If you skip a payment, you risk a negative credit report, so even though your new loan will replace your old one, be sure to make any upcoming payments you may have due.

TIME Stamp: Refinancing your car loan can save you money, but you must be careful about how you do it

When you refinance an auto loan, you replace your existing loan with an entirely new loan that may offer you a lower interest rate, better repayment terms, and the ability to add or remove a cosigner. With this new loan, you may be able to save money on interest, get out of debt sooner, or both. Qualifying for a loan refinance will depend on your personal credit history and the details of your vehicle and current loan.

Frequently asked questions (FAQs)

How long should you wait to refinance a car?

While you can refinance a car loan at any time, you may want to wait until you’ve held (and paid toward) your loan for at least three to six months. This ensures that your new loan and initial on-time payments have time to be reported on your credit.

Does refinancing a car hurt your credit?

Your credit score may be affected if you refinance your car loan. New credit inquiries can ding your score for a year, and will remain on your credit report for two years. Opening a new loan and closing an existing one can also affect your average age of accounts and percentage of new credit, both of which can lower your score.

Should you wait a year to refinance your car?

It’s generally recommended that you wait at least three months before refinancing your car to ensure that your loan is reported to your credit history and that your initial payment(s) are recorded as being made on time. You also choose to wait longer to refinance, though waiting too long may cause problems, as it’s harder to refinance a loan that is close to being paid off.

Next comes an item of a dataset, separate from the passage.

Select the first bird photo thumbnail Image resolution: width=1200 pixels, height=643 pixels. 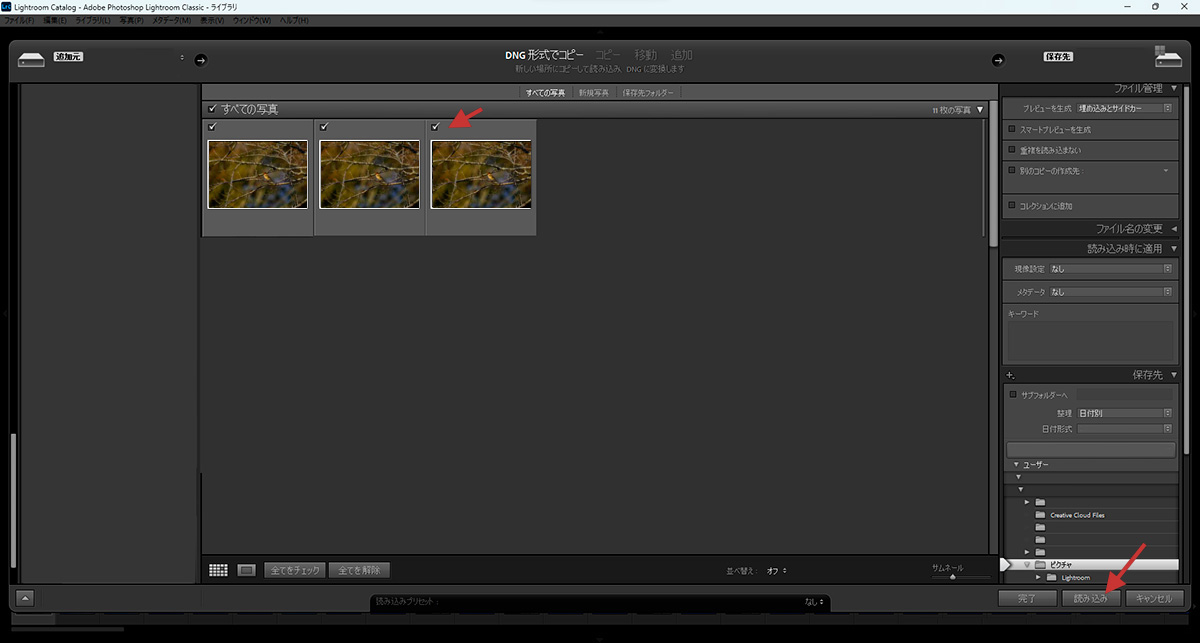(257, 174)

What is the disadvantage of refinancing a car loan?

There are a few potential downsides to refinancing a car loan, one of which is the initial impact to your credit score. Depending on your credit and market rates, you may also find that a new loan may not have as low of an interest rate as your current loan, or you might not be able to get the loan terms you want. Also, not all vehicles or borrowers will qualify for a refinance loan.